TSMC's closest rival is South Korea's Samsung, particularly in advanced node technologies. However, TSMC is generally seen as significantly ahead[4]. This leadership position is evident in TSMC's recent announcement of shipping 1 billion of its innovative 7-nm chips, a significant advancement in semiconductor technology[3].
The global semiconductor market is experiencing robust growth, projected to be valued at around USD 585.8 billion in 2025, with an expected 8.6% Compound Annual Growth Rate (CAGR) through 2032[1][3]. This growth is driven primarily by demand for Artificial Intelligence (AI), cloud computing, 5G, automotive electronics, and high-performance computing[1][3]. Advanced semiconductor manufacturing nodes (7nm and below, including upcoming 2nm processes) account for the majority of revenue growth, especially for AI and high-performance chips[5].
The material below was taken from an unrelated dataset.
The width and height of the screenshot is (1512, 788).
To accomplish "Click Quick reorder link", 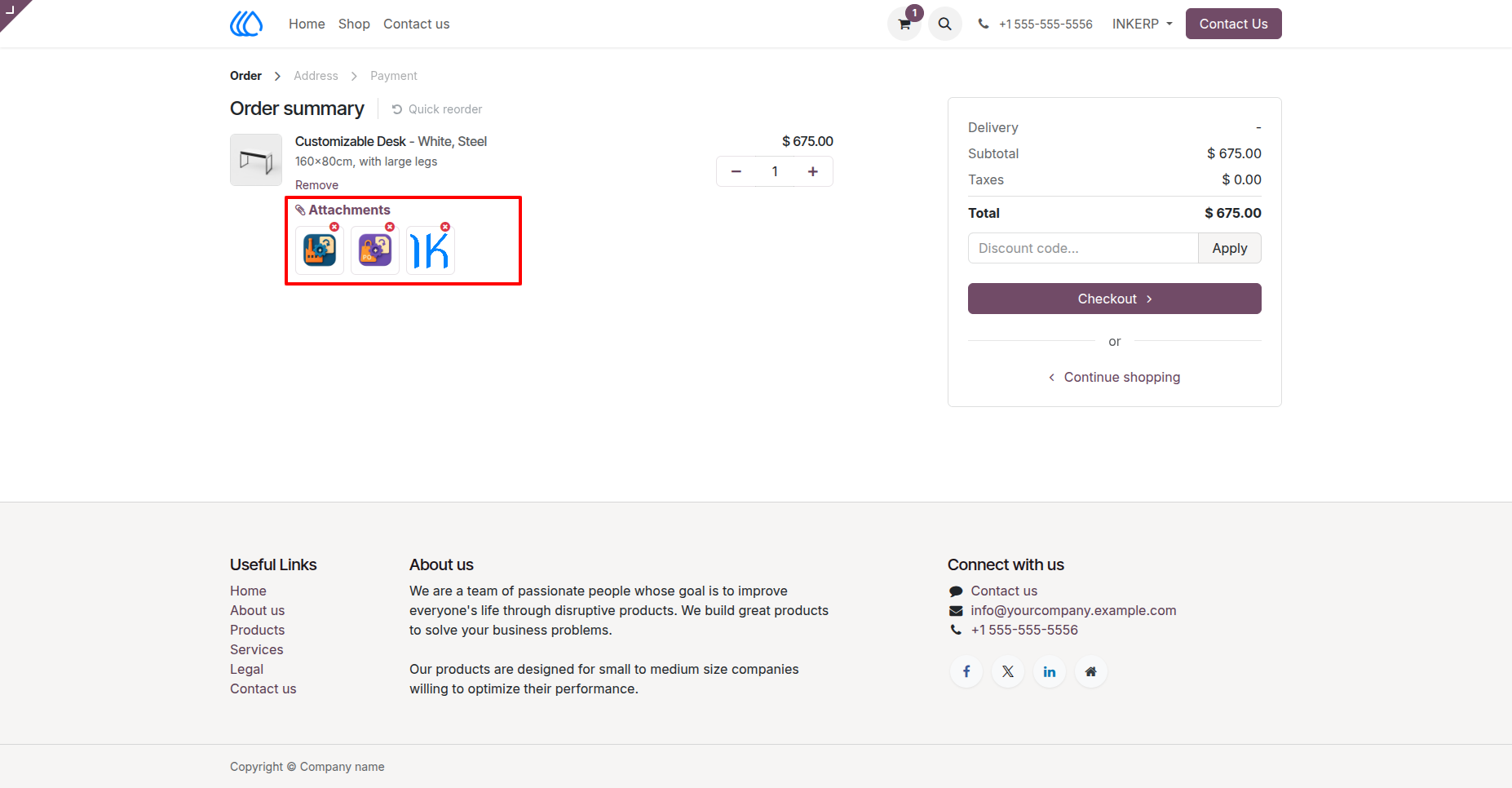I will [436, 109].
Amid this landscape, Intel, a historically dominant player in the semiconductor industry primarily based in the US, faces multiple challenges. Intel has struggled to keep pace with the technological advances and scale of TSMC and Samsung in cutting-edge process technology and fabrication capacity[2][4]. Intel's difficulties include delays in transitioning to smaller process nodes and losing foundry market share to these Asian leaders[2][4].
To regain competitiveness and address supply chain diversification needs spurred by geopolitical factors, Intel is accelerating investments in new fabs, including US-based fabrication plants[2][4]. With a new CEO at the helm, Intel aims to regain its position as the world leader and catch up to TSMC[6].
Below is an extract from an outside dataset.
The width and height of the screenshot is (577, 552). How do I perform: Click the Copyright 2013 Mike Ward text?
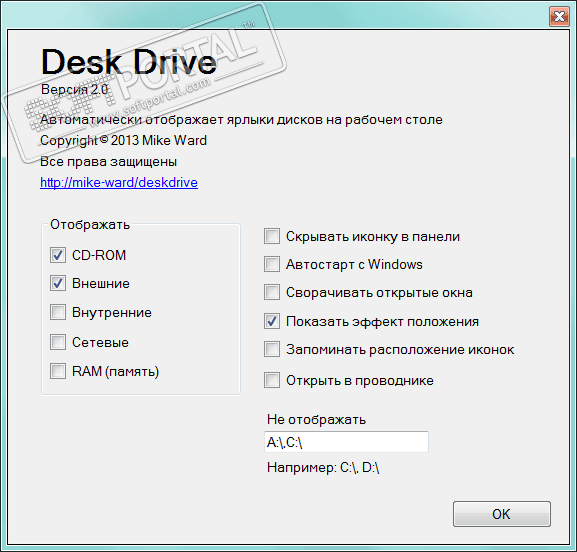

Geopolitical tensions, especially involving Taiwan's critical role between the US and China, have spotlighted risks in semiconductor supply chains. This has led to increased efforts globally—and by companies like TSMC—to expand manufacturing footprints outside Taiwan, including major investments in Arizona by TSMC and efforts by other countries to build domestic chip fabs[2][4].
The semiconductor industry is characterized by a few key players, with TSMC and Intel being significant players[7]. Unlike many other chip developers, Intel does not outsource its fabrication process[8]. This insourcing strategy, however, has caused Intel to face challenges in keeping up with the technological advances and scale of its competitors.
The global chip shortage, particularly in the automotive industry, is causing issues for businesses worldwide. Delayed or halted production by some automakers is a result of the chip shortage[9]. TSMC's advancements suggest potential solutions to this problem, underscoring the importance of strong production capacities in the semiconductor industry[10].
In cars, chips now account for 40% of the total value, compared to just 5% in 1970[11]. Chips provide the computing power in various technologies, including smartphones, PCs, cloud data centers, and cars[12]. As these technologies continue to evolve, the demand for semiconductors is expected to increase, making the industry strategically vital.
The US is expected to see the highest GDP growth in decades this year, with a predicted 7% increase[13]. Semiconductor producers are struggling to keep up with the increased demand due to global economic expansion[14]. Semiconductor firms from established markets, such as Europe, lag behind in both innovations and investments[15]. The IMF expects average GDP growth of more than 8% in emerging markets, particularly in Asia[16].
In summary, Taiwanese and South Korean firms, led by TSMC and Samsung, dominate the current global chip manufacturing industry, driving innovation and market growth. Established companies like Intel face competitive pressures to catch up technologically and geographically amid a rapidly expanding and strategically vital market environment[2][4][5]. The global chip shortage is causing issues for businesses, particularly in the automotive industry, but TSMC's advancements suggest potential solutions to this problem.
- Economic and social policy should focus on supporting semiconductor companies like TSMC and Intel in their efforts to innovate and maintain competitiveness in the global market, considering the strategic importance of the semiconductor industry for various industries and economies.
- Financing for developments in technology, especially in advanced semiconductor manufacturing nodes, is crucial for businesses like TSMC and Intel to keep pace with the market and address the growing demand driven by technologies like AI, 5G, and high-performance computing, thus benefiting the broader business sector and the economy.